● Task instructions
Only the lines below from the one containing "How do I perform: Jump" through the one containing "You are a GUI" belong in the answer, repeated exactly and without pictures.

● Given data

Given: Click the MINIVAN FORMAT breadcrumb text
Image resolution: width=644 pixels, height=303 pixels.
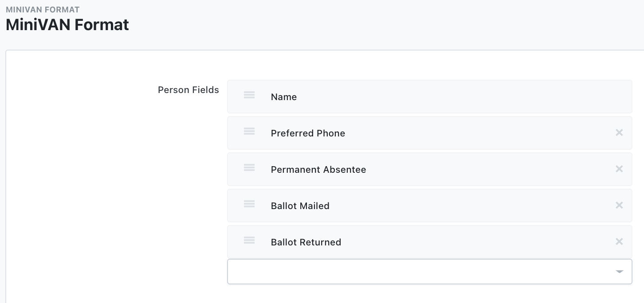Looking at the screenshot, I should tap(43, 9).
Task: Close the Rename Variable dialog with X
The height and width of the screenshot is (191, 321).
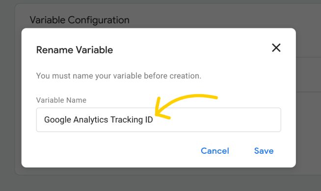Action: 276,48
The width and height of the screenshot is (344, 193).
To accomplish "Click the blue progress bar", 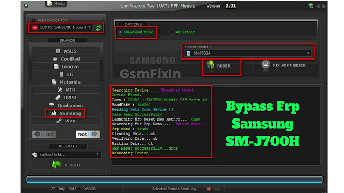I will 174,180.
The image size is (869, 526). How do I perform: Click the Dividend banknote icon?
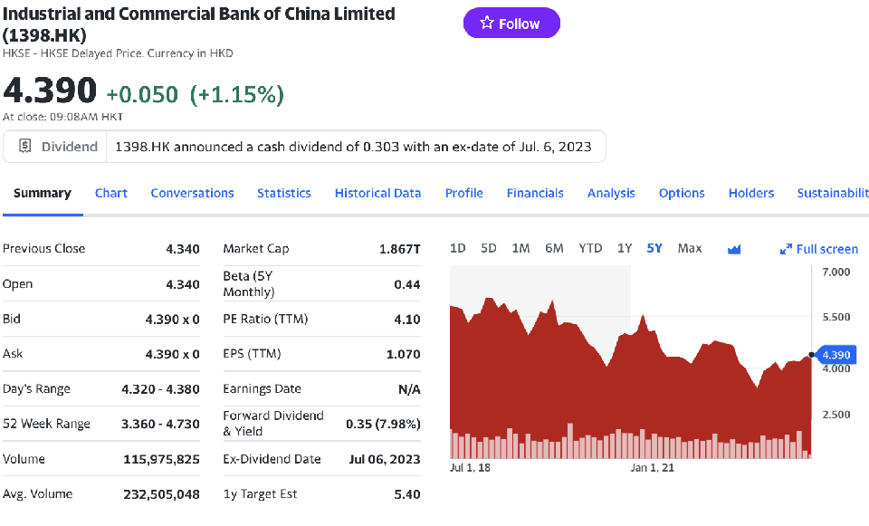(x=25, y=147)
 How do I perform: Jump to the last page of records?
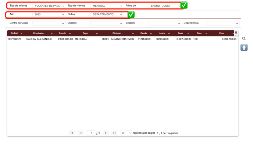click(114, 133)
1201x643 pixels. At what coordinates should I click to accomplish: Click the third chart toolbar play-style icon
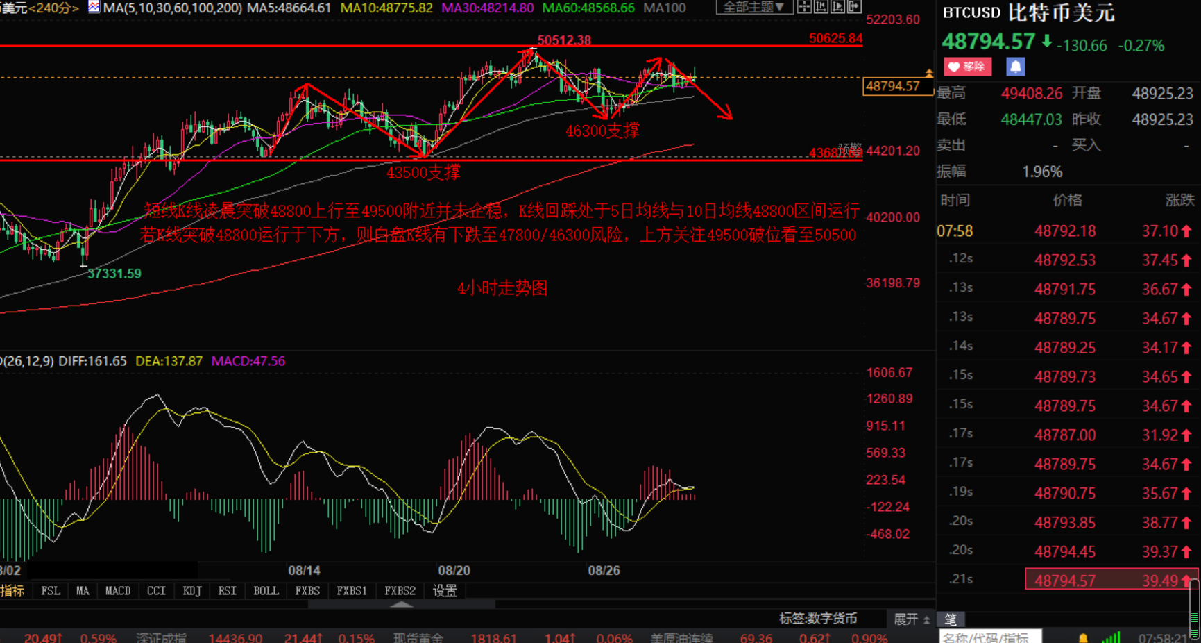click(x=837, y=7)
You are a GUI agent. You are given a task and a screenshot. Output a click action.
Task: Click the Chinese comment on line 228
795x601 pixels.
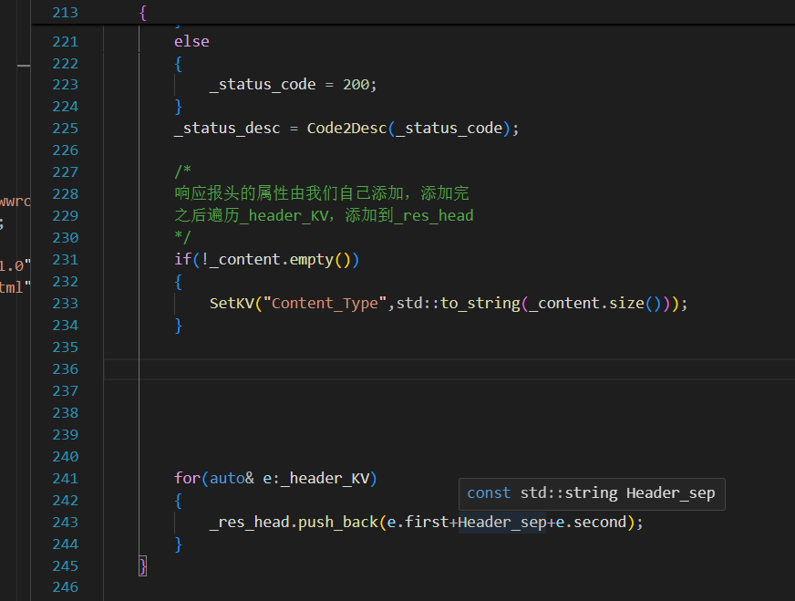pyautogui.click(x=321, y=194)
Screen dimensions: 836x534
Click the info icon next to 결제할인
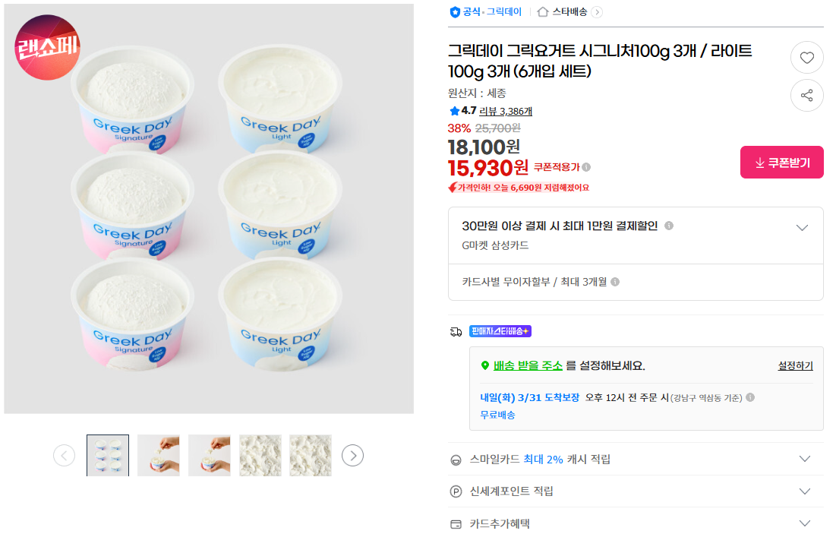(669, 226)
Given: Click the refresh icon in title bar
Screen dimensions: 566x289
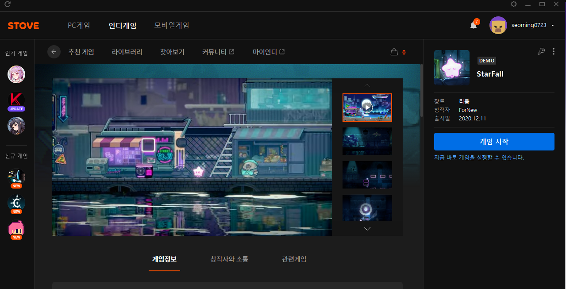Looking at the screenshot, I should [x=8, y=4].
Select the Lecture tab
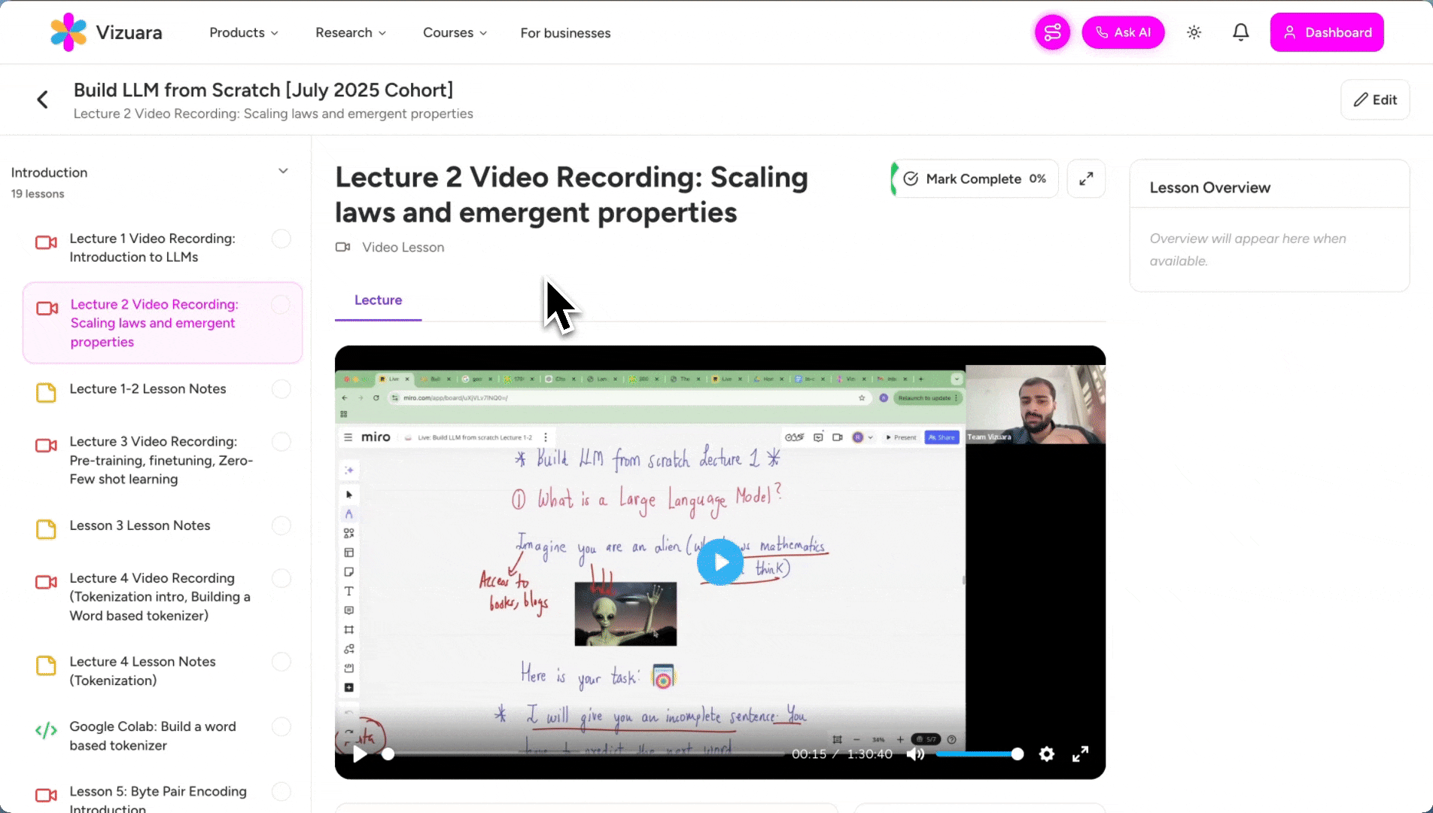 [x=378, y=300]
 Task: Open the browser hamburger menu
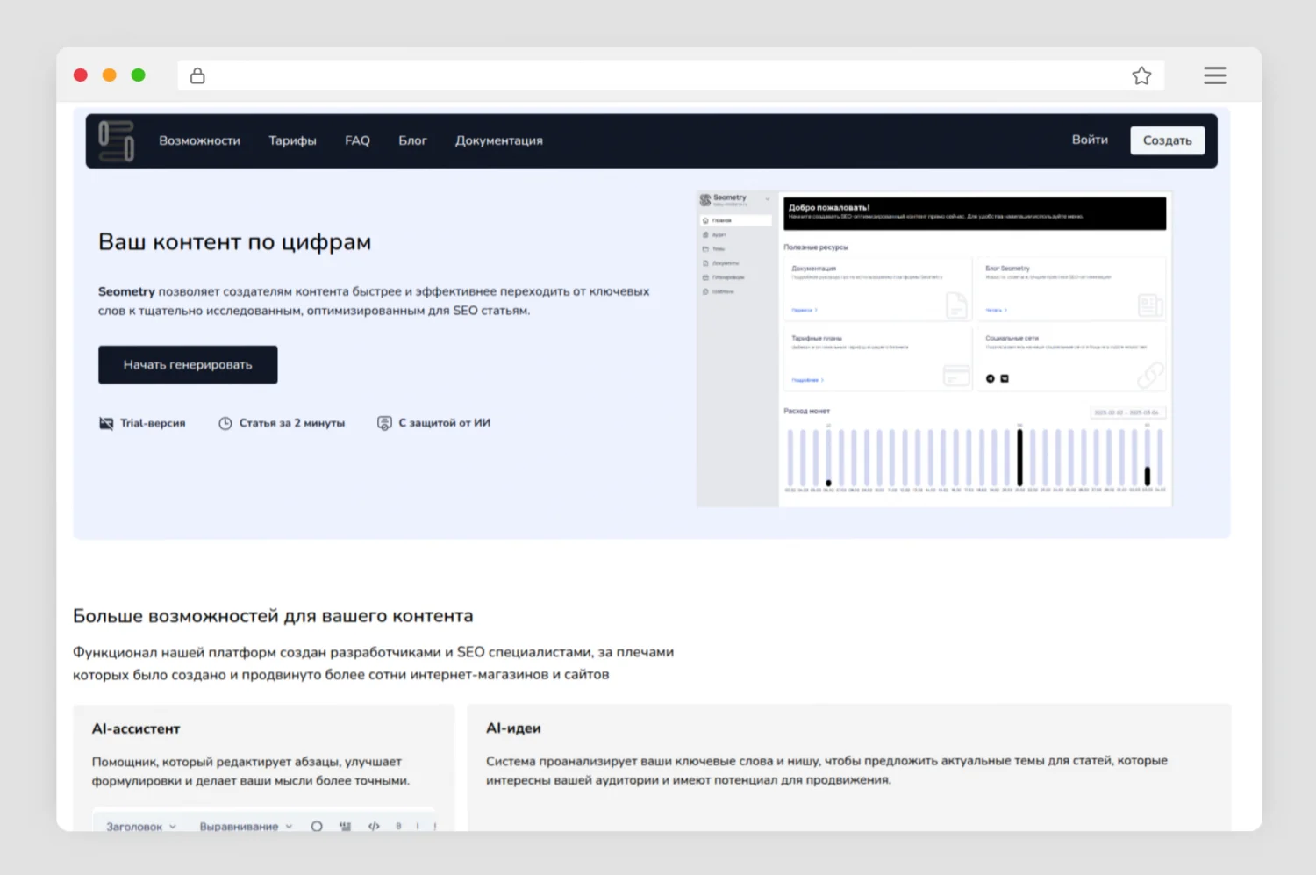[1214, 75]
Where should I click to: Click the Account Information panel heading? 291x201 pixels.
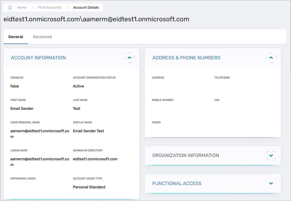point(38,57)
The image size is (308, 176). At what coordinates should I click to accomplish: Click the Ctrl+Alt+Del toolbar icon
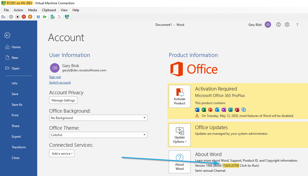[3, 17]
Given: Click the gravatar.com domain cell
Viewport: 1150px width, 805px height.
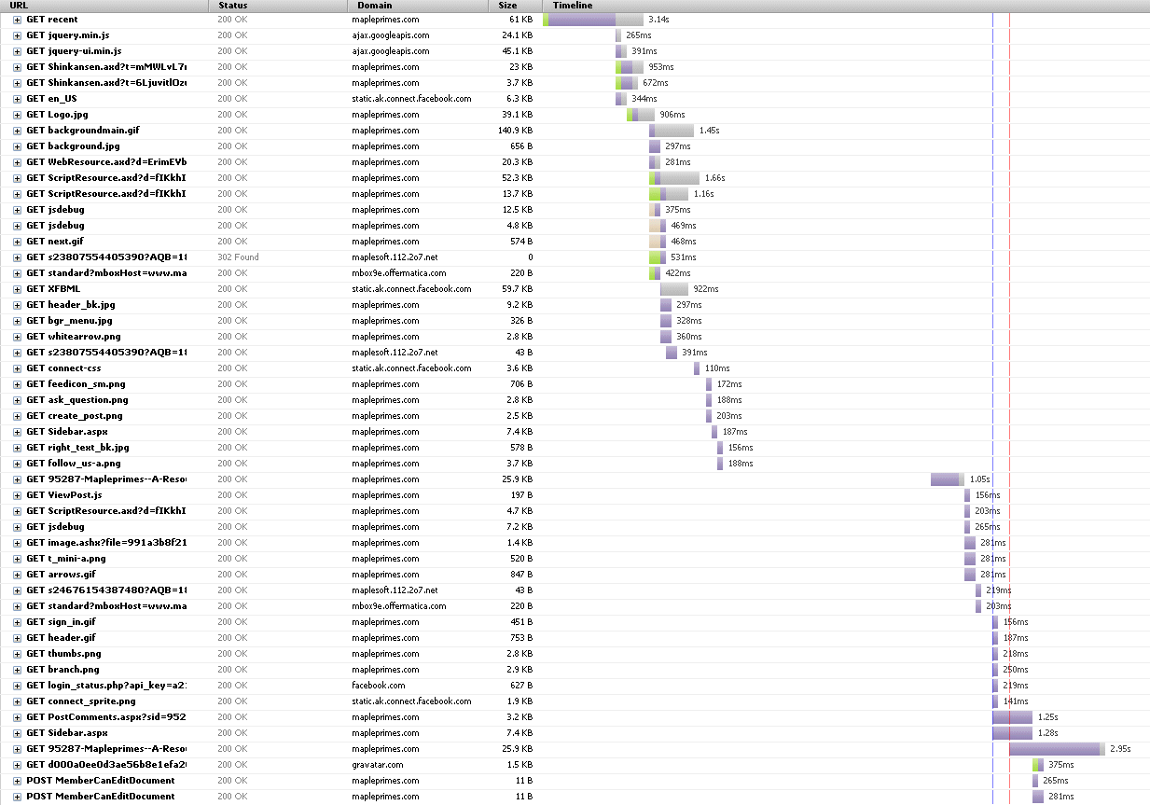Looking at the screenshot, I should pyautogui.click(x=378, y=765).
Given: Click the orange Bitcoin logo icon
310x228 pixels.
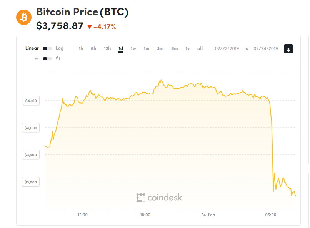Looking at the screenshot, I should 23,18.
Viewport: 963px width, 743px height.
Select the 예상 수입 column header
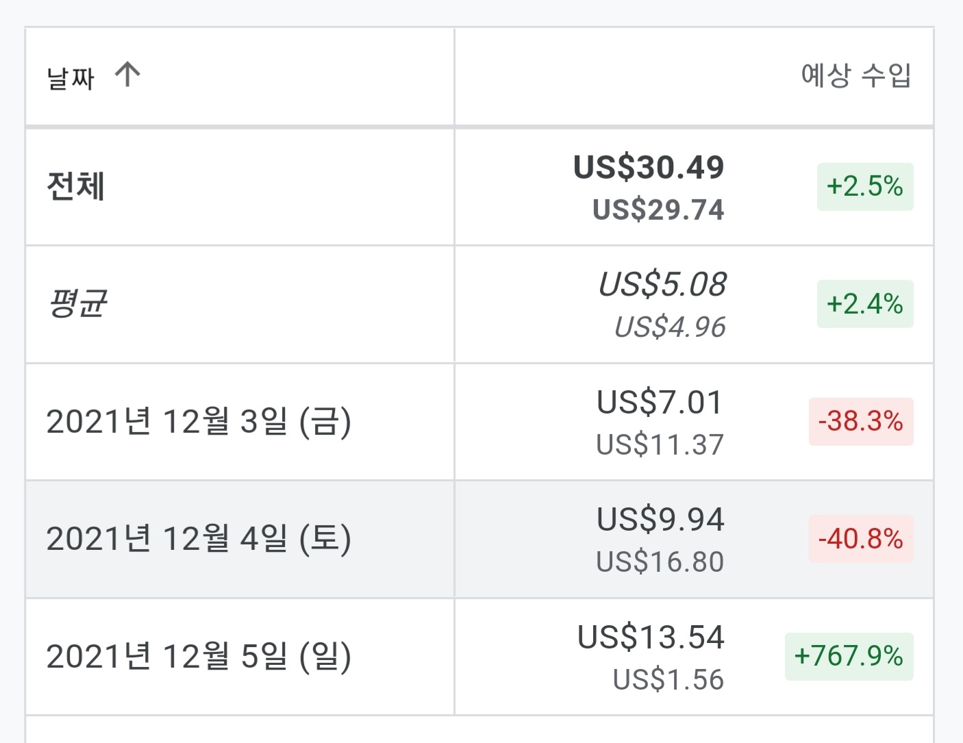pos(855,75)
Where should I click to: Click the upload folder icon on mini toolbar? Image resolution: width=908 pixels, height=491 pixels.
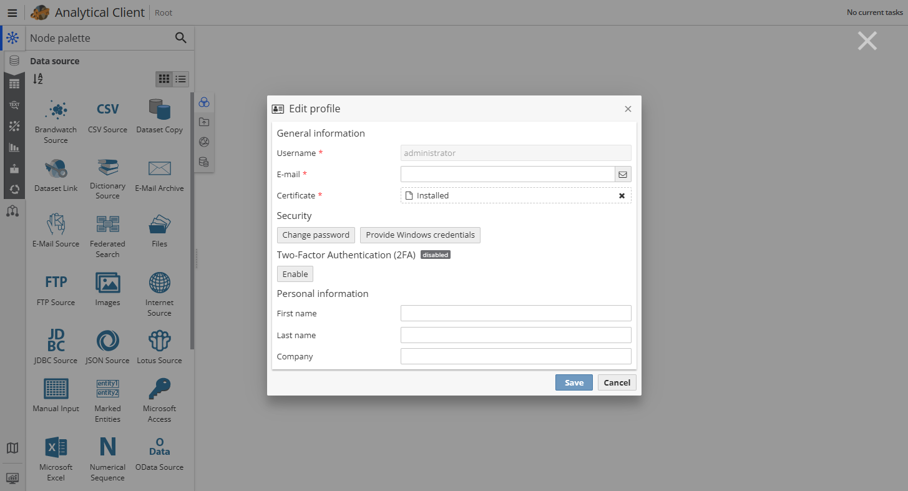[x=203, y=122]
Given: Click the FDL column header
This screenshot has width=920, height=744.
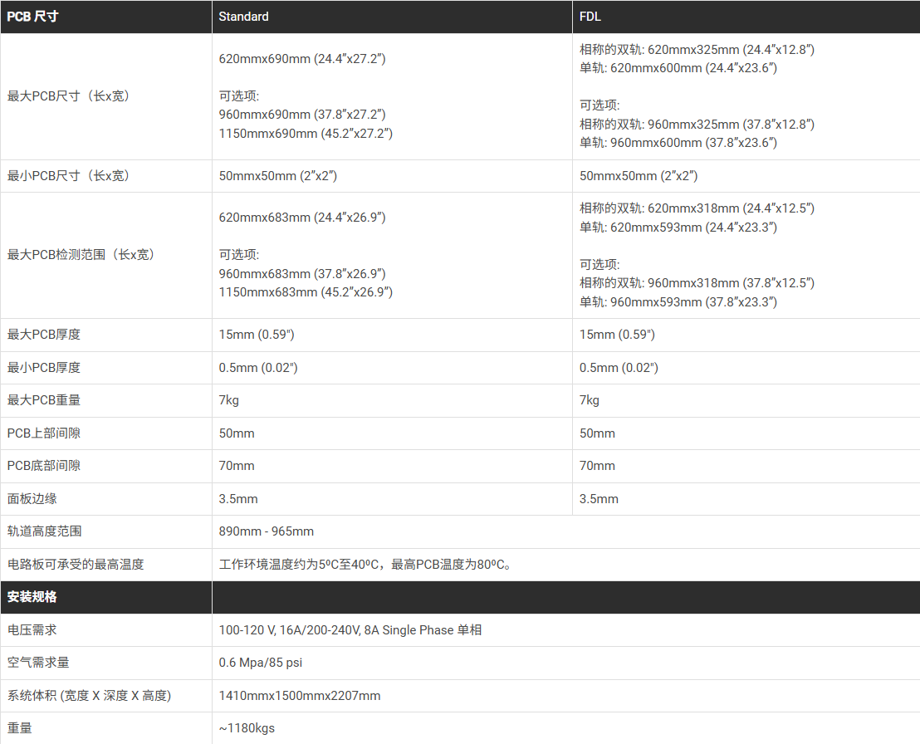Looking at the screenshot, I should [x=590, y=17].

● Solved exercise
 How do I perform: Jump to the last page of records?
click(114, 133)
1201x643 pixels. At what coordinates should I click to accomplish: Click the third chart toolbar play-style icon
click(x=837, y=7)
You are a GUI agent. You are given a task and a screenshot. Output a click action.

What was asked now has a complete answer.